Historical (September 10, 2015 @ 10:30 am)
The benchmark book is the regency romance Frederica by Georgette Heyer, and another (regency or not) historical romance title of your choosing. Historical romance, as defined in Romance Fiction: A Guide to the Genre by Kristin Ramsdell:
“Romance novels set at any time in the past, currently before the end of World War II, 1945, these novels usually focus on the attempts of characters to find success and fulfillment, personally, romantically, and professionally, within the framework of the particular historical time and place.”
Please comment on this post with your second title choice to avoid duplication.
Some resources for finding a second title:
Regency Rogues from Novelist (list of 16 titles — searching on Novelist for genre “historical romances” has 11,052 results!)
BookPage Reviews Historical Romance
Don’t Know Much About History? Read A Romance (NPR story)
Laugh Your Past Off: An Exercise in Humorous Historical Romances by Jennifer Brannen (Novelist article)
Notes from our meeting:
September 10, 2015
What is appealing about historical fiction?
Ability to learn about time period without having to read non-fiction. Great to read about a time before computers and cell phones. Use of time period language.
Benchmark – Frederica by Georgette Heyer
A heroine that is cast against type was appealing although some felt that the romance was lackluster. Very well written. Author had a long and prolific career writing in romance and mystery.

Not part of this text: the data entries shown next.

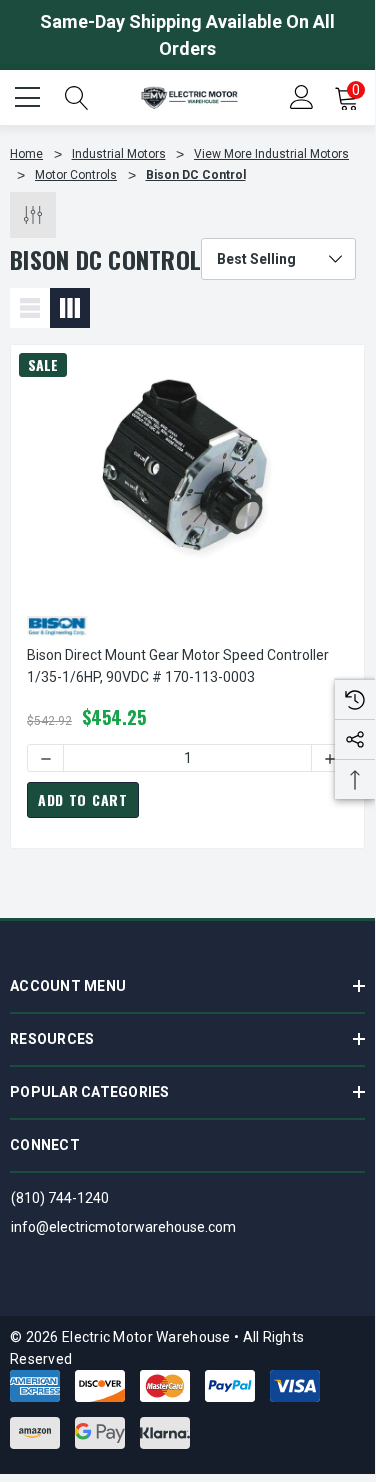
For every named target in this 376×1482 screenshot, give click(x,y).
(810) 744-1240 (60, 1198)
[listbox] (278, 259)
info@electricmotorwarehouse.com (123, 1227)
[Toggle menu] (30, 95)
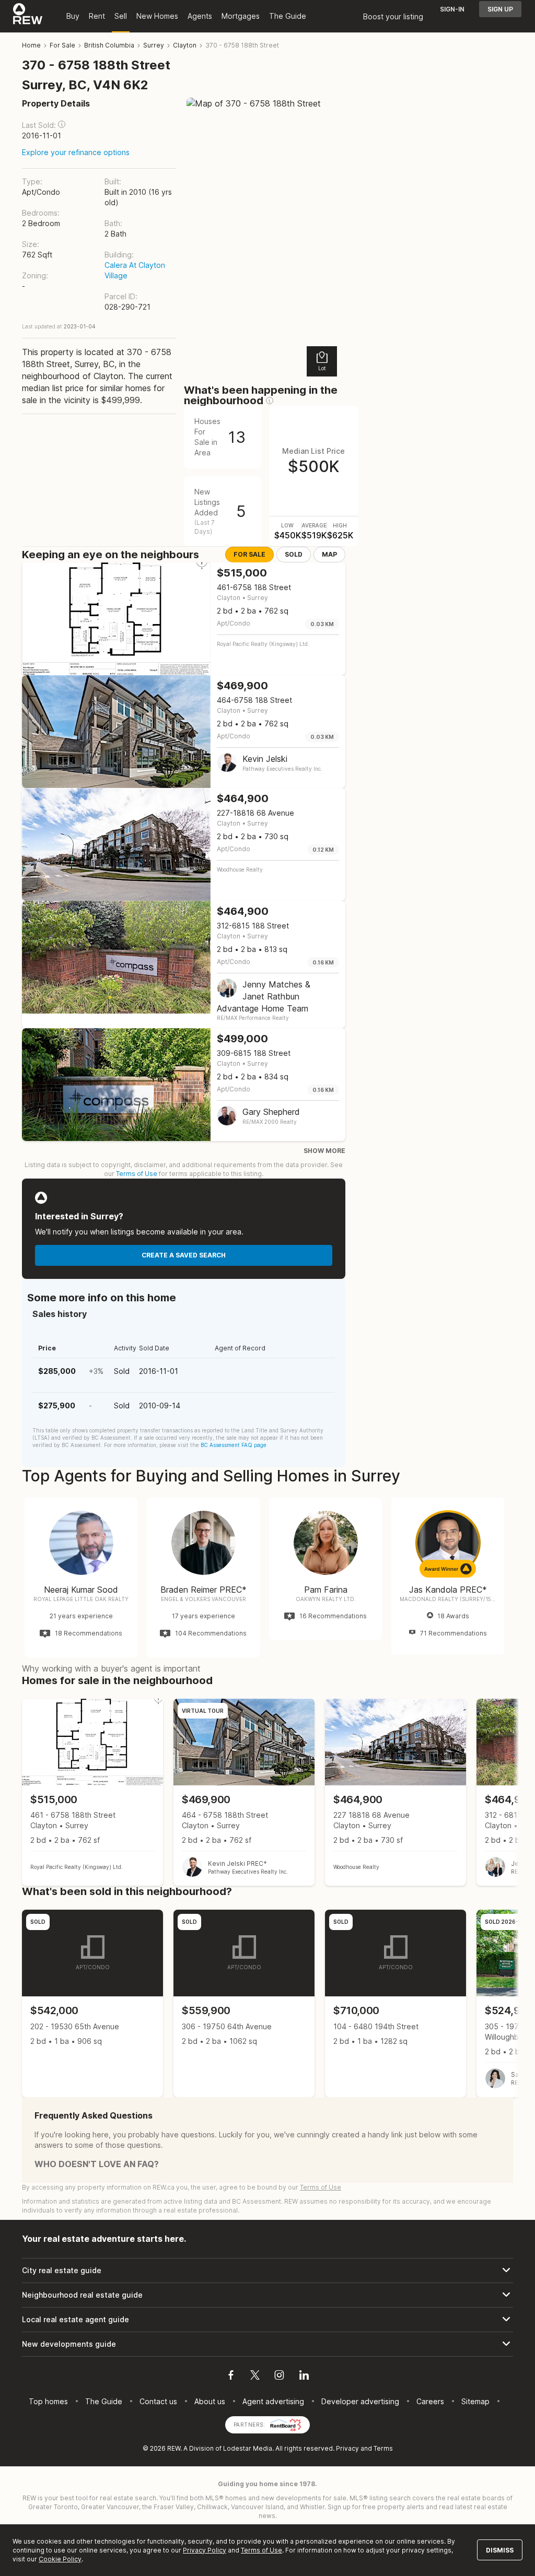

If you like this author, try An Infamous Army with well written and detailed descriptions of the Battle of Waterloo.
In Regency one of the main characters is “society,” with all of the trappings, set in 1811-1820. Has its own vocabulary that deals with clothing and carriages. The whole princess fantasy plays out in being able to dress up and be wealthy.
Molly passed around this fun lexicon.
What we read (around the table):
Mr. Impossible by Loretta Chase
Regency time although set in Egypt. Modern sensibility. Might appeal to Elizabeth Peters readers.
When a Scot Ties the Knot by Tessa Dare
Modern, fast, sexy. Funny romances with both parties sure that they never want to marry.
The Bridal Season by Connie Brockway
Victorian wedding planning plays largely in the plot that is intentionally silly. Lots of shenanigans. Fairly chaste.
Kingdom of Dreams by Judith McNaught
Tudor romance with extensive seduction scene. Lots of action.
Nine Rules to Break When Romancing a Rake by Sarah MacLean
Any Duchess Will Do by Tessa Dare
Eligible duke is paired with a barmaid by his mother.
Regina by Clare Darcy
Very similar story to Frederica with story, characters and setting. Included a mystery.
More than a Mistress by Mary Balogh
Middle of the road explicit. Complex plotting.
Only Enchanting by Mary Balogh
Part of series. Complex plotting.
Much Ado About You by Eloisa James
Author is a Shakespeare professor and it creeps into plot. Fun, witty and explicit.
The Man from Stone Creek by Linda Lael Miller
Set in 1903 Arizona remote town. Prolific author. Wild west.
Romance versus a book that has a romance. In the romance the relationship is the main story. Romance is always happily ever after.